*Task directions*
Copy out the entries below exactly as they stand, but only from the line containing "Instruction: Tap the" through the line containing "You are a computer-use agent. The image".
+--
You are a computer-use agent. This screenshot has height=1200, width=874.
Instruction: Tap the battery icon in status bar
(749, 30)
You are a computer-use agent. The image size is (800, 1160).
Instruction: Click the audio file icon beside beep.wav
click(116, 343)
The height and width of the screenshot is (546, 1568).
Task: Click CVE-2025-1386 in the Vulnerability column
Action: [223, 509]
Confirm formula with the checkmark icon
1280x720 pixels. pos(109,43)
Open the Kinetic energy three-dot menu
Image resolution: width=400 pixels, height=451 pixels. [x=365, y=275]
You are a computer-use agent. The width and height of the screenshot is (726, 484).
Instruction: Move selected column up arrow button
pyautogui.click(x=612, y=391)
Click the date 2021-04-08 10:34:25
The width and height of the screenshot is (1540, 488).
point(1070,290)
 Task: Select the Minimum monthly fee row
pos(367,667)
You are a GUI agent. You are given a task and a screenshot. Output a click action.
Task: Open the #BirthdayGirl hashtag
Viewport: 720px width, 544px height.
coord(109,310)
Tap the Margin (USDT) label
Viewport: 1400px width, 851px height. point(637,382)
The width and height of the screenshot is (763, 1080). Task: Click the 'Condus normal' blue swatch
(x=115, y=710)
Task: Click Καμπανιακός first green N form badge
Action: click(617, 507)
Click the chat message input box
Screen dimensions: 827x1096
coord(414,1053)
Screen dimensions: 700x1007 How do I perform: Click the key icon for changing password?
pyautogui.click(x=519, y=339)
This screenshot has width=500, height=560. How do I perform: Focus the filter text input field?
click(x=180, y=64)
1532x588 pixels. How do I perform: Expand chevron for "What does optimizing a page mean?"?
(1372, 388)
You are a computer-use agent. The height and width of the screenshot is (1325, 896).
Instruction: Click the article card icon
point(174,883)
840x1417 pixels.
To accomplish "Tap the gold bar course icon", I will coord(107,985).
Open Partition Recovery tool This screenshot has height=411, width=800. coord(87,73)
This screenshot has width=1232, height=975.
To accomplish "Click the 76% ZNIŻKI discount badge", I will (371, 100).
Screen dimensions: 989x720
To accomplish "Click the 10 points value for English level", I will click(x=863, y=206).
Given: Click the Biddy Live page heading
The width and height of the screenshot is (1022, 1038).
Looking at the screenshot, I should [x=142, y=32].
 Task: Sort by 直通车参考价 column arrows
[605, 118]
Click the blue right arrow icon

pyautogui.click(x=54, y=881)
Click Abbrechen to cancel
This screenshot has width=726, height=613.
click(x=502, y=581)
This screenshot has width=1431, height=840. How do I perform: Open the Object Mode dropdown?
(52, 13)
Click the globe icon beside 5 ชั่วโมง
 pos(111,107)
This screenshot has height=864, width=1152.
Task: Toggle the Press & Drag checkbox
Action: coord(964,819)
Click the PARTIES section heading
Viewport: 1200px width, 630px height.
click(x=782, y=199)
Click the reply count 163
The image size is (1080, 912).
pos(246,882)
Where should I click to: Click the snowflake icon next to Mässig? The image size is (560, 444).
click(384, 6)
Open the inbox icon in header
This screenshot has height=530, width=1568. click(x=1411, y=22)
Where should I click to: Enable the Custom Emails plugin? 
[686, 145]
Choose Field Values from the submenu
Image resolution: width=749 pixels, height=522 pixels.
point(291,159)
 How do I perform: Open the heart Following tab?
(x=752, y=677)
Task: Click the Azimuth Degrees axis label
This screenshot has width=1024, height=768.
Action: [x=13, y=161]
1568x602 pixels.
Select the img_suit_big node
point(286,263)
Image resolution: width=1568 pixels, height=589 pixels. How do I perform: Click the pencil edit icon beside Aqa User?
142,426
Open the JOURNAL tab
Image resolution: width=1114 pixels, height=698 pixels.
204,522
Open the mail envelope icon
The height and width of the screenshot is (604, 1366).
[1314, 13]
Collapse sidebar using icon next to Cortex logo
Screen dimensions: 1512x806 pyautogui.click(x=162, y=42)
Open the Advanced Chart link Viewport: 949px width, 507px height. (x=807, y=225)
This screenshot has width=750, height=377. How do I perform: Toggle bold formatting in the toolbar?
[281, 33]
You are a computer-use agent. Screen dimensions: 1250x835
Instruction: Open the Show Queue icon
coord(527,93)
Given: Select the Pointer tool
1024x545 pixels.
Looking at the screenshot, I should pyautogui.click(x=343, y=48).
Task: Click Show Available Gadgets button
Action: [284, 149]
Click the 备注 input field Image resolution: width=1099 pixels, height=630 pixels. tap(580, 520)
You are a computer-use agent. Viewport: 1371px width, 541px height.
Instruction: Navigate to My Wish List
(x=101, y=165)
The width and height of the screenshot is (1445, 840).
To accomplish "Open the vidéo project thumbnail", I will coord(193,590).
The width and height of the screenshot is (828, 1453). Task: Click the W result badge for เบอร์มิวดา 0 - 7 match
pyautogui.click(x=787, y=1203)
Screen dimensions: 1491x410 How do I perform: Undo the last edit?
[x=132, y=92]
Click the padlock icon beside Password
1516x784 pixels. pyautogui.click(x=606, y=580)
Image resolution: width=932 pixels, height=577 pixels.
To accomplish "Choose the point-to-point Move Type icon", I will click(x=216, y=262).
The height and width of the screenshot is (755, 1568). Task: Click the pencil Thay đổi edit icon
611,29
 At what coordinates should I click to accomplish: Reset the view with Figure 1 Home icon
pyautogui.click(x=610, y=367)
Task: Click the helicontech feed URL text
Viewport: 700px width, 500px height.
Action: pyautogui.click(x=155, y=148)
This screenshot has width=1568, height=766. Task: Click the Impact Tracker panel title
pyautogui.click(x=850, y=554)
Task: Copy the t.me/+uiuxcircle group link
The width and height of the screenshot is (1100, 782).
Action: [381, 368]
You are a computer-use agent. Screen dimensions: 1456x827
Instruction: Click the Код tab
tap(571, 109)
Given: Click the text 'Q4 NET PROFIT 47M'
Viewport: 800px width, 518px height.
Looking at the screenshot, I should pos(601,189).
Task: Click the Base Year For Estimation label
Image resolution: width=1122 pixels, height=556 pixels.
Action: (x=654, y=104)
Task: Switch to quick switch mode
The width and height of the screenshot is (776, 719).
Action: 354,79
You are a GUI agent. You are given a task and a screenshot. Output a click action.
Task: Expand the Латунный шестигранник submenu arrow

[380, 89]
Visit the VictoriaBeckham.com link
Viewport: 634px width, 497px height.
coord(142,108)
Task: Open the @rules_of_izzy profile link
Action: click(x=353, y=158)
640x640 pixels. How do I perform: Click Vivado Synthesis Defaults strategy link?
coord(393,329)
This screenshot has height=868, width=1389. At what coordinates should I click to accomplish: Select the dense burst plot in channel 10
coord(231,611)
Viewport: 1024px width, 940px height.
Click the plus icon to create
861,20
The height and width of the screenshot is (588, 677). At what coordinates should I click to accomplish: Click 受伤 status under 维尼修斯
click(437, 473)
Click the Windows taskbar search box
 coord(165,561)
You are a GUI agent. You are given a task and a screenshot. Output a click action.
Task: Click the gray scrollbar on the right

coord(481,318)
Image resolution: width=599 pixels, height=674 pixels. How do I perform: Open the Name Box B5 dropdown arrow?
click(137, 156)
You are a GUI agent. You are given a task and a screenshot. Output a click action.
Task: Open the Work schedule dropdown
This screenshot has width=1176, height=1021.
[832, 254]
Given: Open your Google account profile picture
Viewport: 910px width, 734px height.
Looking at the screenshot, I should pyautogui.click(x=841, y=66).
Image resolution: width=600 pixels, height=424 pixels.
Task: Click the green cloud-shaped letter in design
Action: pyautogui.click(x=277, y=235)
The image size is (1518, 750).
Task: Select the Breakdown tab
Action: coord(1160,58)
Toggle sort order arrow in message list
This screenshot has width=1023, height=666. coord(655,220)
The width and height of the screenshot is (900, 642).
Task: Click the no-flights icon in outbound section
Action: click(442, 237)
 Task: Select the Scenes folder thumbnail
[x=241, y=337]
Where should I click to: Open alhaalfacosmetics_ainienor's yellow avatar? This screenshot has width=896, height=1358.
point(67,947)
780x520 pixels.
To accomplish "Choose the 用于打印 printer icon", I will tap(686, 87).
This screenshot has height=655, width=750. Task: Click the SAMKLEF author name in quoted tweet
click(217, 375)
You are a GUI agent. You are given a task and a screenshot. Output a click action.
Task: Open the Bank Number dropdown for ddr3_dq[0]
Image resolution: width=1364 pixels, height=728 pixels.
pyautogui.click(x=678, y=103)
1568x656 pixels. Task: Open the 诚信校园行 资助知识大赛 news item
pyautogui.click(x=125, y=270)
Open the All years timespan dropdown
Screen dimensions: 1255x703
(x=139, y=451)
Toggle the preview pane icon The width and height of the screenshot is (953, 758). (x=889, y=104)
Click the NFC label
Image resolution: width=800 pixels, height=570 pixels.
+--
*Task solution*
Instruction: Tap the battery icon in status bar
(749, 30)
You are a computer-use agent. The image size is (800, 1160).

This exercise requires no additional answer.